Friday 29th January, 2016
2:30pm to 4:30pm
The first thing that comes to mind when talking about application security is probably a scenario where LulzSec takes over some server and gains root-privileges shell access (the gold standard of “pwned”). As interesting as these technical attacks on infrastructure might be, they only tell a small part of the tale.
The other interesting part is the business attacks. Attacks worked in the dark, so sophisticated and powerful that no alarm is triggered. Why? Because they attack the domain and prey on weaknesses of how the business is modelled and realised by the systems and their integration. This is far more serious than technical attacks. We don’t have the data, but we suspect there are lots of exploitable systems out there; many perhaps being exploited continuously without anyone being aware of it.
During this session, we’ll make a state-of-the-art tour of Domain-Driven Security, looking both at technical and business attacks; both at attacks targeting a single system and attacks exploiting weaknesses in integration. Noteworthy, the latter is becoming more interesting day-by-day as micro-service architectures grow in popularity.
An obvious example would be tricking a site to pay out money. A more extreme example could be a certificate authority (PKI CA) who’s micro-service architecture contains subtle misunderstandings in the integration, making it possible to obtain a high-class certificate without fulfilling the required authentications. Imagine who would want such a thing.
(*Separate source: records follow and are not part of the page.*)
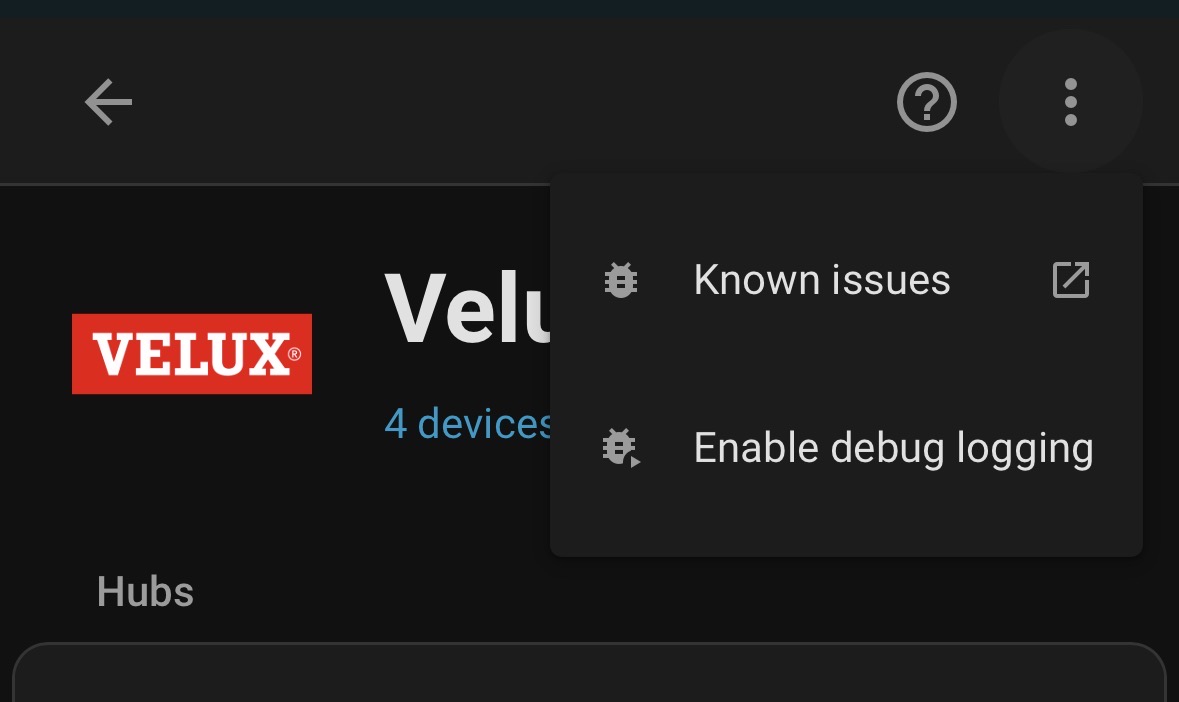
Task: Click empty header space between back and help icons
Action: [x=500, y=102]
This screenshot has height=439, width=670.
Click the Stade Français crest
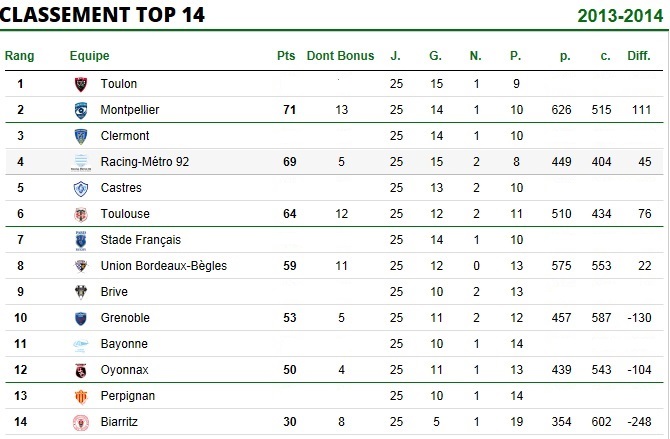[81, 241]
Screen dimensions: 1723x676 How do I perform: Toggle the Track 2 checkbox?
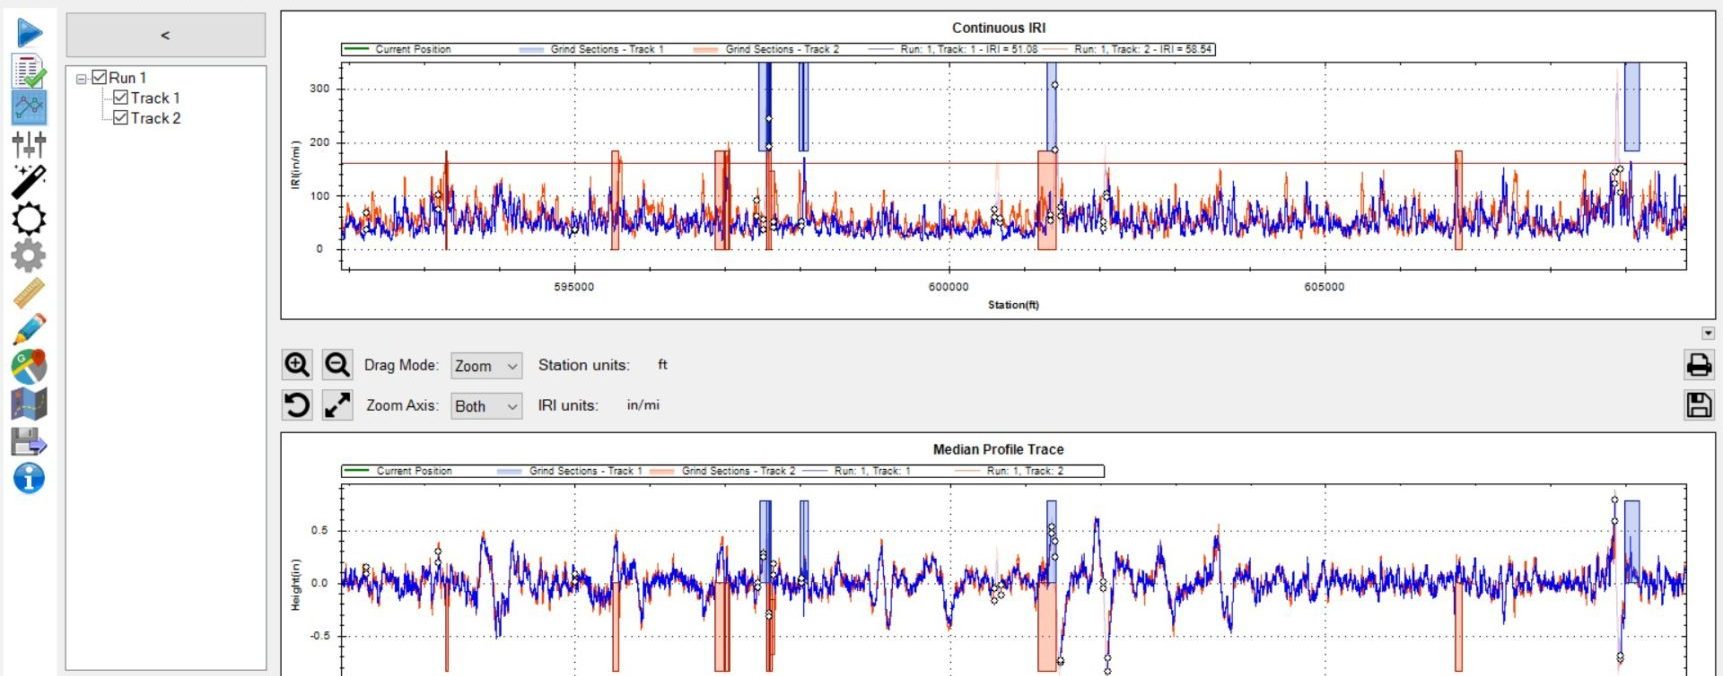click(x=120, y=117)
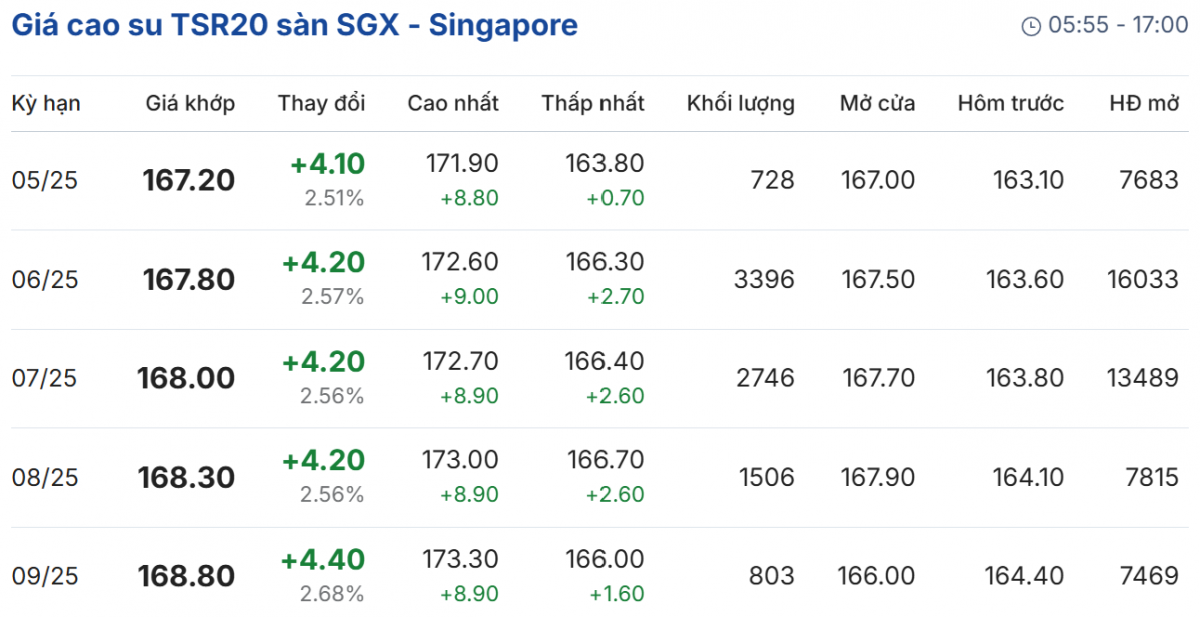This screenshot has height=617, width=1200.
Task: Click the title 'Giá cao su TSR20 sàn SGX - Singapore'
Action: point(295,25)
Finally, the purpose of this session is twofold: partly we want to present and water-test the ideas of the field as of today; partly we want the reflections and input from highly experienced DDD:ers to move the field of Domain Driven Security forward. We hope you want to join that discussion.
Secure Domain Philosopher
Agile aficionado; Domain Driven Design enthusiast; code quality craftsman, with a long time interest in security. The combination made Dan use quality practices from DDD to address application security issues - thus coining "Domain Driven Security" together with John Wilander around 2009.
Coder and Quality defender; fights security trolls on a daily basis using Domain Driven Design and a security mindset. Daniel's extensive experience ranges from patient critical pacemaker systems to high performant software in the gaming industry. Combining this with his passion for DDD and his interest in security has made him a strong advocate of Domain Driven Security.